In this best case scenario they become a complete team, able to score and defend at an elite level on the perimeter and inside. A team like that can challenge for the finals. Conversely if none of those things happen, they’ll run into the same problem they did last year. Stuck with Embiid as the only person that can create for himself outside of transition. This means another middling seed in the playoffs and a first round exit.


The 76ers play in arguably the toughest division in the NBA, so it’s no shame for them to finish 3rd here. The Raptors are three time champions of the Atlantic. The Celtics are perennial powerhouses. Barring an epic collapse from Durant and Irving (not out of the question) the Nets will be a championship threat.

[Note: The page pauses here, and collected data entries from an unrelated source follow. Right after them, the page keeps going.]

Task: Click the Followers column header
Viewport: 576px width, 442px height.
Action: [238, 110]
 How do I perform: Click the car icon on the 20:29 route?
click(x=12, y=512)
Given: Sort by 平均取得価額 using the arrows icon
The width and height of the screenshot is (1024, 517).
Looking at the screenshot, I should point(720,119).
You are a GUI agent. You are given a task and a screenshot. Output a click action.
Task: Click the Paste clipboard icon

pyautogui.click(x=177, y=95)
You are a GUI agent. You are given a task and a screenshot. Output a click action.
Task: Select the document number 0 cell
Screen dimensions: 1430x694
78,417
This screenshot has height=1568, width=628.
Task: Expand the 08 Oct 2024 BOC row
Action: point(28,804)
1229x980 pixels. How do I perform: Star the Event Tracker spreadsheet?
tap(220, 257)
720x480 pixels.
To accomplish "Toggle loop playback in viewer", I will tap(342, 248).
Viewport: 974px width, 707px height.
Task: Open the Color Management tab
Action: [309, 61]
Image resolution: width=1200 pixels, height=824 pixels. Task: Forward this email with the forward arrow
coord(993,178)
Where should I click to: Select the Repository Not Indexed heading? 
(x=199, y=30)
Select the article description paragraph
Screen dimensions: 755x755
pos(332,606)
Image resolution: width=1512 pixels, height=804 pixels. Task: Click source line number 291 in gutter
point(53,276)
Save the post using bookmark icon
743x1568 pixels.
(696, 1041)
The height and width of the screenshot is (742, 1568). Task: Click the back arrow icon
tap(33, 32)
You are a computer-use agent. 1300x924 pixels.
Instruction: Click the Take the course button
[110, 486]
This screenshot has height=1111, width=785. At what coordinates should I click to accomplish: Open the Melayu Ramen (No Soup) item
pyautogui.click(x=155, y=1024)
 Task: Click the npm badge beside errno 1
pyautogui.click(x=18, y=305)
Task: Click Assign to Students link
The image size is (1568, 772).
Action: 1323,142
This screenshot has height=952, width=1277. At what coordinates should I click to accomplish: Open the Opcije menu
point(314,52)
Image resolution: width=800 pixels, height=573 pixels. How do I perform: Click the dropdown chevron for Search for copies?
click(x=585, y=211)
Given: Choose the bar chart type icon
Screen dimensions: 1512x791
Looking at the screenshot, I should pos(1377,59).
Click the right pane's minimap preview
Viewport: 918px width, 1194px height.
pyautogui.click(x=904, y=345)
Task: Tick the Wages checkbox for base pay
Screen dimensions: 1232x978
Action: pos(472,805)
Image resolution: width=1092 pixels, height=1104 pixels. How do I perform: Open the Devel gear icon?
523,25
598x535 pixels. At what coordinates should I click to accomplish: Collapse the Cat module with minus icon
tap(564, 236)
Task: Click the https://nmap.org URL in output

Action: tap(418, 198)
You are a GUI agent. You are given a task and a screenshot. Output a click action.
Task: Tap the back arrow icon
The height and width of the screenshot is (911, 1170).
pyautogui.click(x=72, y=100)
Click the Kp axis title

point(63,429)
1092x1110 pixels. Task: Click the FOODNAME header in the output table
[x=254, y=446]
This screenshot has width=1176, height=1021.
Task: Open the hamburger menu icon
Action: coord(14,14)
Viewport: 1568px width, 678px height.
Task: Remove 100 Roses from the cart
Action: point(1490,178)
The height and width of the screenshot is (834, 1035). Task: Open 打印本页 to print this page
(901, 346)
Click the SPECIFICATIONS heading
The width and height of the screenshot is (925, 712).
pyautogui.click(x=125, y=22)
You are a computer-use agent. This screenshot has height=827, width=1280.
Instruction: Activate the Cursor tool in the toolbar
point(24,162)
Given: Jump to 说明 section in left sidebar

Still though, if the 76ers can mesh well and keep their home record even without fans (they were best in the league at home last year), while improving on a pathetic road record they will be in the mix.

The Heat and Bucks will most likely continue their winning ways, while the Hawks and Wizards are new threats. Still though, if the 76ers finish 3rd in the division, it’s hard to imagine them being any less than 5th or 6th in the East. However, there is so much uncertainty surrounding the team. They could be 1st, they could be 8th. That’s what makes them must-watch TV this year. You might see the birth of a dynasty or an epic collapse. Either way it’ll be fun.